Scan the records for the string "sidebar"; copy each line where it occurs.

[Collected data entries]
========================

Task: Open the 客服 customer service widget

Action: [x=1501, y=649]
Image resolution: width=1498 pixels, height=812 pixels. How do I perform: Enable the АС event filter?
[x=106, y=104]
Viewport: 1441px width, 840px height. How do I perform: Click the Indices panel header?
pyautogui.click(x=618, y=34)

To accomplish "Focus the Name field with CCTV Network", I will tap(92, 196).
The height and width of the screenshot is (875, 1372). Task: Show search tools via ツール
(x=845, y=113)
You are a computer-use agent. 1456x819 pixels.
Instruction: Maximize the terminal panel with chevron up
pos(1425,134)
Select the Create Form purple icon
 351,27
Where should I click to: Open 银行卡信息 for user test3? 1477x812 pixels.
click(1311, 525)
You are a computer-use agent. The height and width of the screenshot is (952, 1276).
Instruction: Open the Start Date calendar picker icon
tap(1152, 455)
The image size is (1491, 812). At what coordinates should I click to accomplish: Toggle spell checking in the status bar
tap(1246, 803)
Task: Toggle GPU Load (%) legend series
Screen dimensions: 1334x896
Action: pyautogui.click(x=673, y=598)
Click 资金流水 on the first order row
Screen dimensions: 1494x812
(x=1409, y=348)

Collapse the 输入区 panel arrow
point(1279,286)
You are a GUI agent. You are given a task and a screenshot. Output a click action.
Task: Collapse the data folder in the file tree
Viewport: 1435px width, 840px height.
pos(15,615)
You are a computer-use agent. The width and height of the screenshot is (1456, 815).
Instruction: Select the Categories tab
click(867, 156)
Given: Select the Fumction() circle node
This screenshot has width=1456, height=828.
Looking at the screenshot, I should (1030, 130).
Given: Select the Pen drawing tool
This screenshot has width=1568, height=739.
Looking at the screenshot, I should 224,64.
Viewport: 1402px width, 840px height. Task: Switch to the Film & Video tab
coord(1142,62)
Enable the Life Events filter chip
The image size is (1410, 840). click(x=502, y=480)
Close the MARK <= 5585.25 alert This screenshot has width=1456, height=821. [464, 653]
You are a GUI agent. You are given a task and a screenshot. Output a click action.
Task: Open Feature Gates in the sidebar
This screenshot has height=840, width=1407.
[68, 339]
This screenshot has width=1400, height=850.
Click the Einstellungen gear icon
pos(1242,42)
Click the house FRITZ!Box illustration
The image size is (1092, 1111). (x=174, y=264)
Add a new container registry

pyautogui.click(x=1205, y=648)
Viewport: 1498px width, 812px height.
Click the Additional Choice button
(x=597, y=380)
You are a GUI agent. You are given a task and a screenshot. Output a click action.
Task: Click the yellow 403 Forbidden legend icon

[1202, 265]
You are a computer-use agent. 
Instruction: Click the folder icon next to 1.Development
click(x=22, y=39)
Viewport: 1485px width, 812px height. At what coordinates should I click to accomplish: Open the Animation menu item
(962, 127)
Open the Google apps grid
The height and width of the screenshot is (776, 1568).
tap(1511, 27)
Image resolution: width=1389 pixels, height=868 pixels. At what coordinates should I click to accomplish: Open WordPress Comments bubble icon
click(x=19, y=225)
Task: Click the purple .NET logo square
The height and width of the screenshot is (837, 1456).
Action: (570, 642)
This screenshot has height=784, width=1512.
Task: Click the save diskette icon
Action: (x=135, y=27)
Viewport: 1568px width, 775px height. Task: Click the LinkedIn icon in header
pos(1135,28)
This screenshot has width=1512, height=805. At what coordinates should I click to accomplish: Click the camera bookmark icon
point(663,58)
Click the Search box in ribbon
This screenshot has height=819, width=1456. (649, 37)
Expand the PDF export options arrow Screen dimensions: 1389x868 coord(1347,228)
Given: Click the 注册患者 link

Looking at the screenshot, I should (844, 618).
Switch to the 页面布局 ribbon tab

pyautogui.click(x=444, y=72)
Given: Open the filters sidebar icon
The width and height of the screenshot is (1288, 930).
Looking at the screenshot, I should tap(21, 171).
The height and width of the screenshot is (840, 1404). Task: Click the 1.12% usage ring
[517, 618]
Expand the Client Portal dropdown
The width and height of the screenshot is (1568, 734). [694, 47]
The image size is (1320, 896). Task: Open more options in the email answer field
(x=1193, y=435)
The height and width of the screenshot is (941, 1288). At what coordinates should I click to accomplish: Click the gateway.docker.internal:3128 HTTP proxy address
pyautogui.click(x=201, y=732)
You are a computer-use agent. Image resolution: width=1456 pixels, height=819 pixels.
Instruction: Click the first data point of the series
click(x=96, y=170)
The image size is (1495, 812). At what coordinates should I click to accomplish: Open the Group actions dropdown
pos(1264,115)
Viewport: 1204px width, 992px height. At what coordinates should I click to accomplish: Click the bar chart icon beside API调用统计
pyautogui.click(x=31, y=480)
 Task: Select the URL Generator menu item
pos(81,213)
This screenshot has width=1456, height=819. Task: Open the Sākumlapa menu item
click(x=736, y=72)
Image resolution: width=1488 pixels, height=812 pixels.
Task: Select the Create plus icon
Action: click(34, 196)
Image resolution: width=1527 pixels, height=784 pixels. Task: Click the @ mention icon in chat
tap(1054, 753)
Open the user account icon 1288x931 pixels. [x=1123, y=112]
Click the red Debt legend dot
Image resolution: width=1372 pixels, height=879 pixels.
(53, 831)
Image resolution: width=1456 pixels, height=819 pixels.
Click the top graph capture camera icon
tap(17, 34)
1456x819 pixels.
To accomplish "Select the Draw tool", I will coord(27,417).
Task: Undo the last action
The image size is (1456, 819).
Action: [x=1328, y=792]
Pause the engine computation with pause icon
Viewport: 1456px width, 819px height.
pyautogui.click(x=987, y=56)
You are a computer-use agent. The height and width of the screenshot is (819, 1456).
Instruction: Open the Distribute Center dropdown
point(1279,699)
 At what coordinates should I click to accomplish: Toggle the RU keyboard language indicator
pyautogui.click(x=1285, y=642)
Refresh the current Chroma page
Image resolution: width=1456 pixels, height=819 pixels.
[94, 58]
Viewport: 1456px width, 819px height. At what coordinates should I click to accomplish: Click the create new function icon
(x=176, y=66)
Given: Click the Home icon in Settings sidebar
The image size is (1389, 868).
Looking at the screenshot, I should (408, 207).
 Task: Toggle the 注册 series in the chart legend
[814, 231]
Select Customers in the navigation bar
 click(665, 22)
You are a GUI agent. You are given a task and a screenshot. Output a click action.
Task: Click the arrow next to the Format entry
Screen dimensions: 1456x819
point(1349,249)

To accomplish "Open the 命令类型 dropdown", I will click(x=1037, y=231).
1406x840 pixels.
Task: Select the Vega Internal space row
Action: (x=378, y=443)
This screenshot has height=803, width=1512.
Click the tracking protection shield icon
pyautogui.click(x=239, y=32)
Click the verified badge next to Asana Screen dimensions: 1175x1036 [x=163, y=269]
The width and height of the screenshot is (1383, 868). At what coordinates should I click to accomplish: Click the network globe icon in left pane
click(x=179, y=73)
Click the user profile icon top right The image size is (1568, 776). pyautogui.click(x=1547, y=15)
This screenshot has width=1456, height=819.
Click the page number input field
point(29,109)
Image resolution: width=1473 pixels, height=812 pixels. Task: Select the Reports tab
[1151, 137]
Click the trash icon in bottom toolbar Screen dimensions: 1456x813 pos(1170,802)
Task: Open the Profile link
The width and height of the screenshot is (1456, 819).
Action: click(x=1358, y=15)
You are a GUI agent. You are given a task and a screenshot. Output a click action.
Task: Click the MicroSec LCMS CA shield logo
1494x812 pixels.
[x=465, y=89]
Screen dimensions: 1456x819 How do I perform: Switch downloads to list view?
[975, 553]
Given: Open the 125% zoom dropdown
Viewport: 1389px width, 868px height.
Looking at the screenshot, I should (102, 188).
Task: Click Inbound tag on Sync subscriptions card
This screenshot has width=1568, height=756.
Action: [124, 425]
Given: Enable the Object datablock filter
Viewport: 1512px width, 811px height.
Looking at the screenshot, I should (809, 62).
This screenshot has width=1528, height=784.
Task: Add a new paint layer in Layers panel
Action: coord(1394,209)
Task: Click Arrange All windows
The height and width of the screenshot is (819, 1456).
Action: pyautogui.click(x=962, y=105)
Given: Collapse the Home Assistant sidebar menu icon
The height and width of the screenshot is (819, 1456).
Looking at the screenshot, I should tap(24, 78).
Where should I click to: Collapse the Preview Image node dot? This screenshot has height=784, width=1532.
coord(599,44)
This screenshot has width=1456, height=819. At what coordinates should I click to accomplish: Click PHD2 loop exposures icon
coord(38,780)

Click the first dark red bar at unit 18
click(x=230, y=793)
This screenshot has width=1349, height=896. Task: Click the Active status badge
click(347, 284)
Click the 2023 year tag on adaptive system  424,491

========================

• Exercise output
Task: Open Feature Gates in the sidebar
Given: Open the filters sidebar icon
Given: Click the Home icon in Settings sidebar
Given: Collapse the Home Assistant sidebar menu icon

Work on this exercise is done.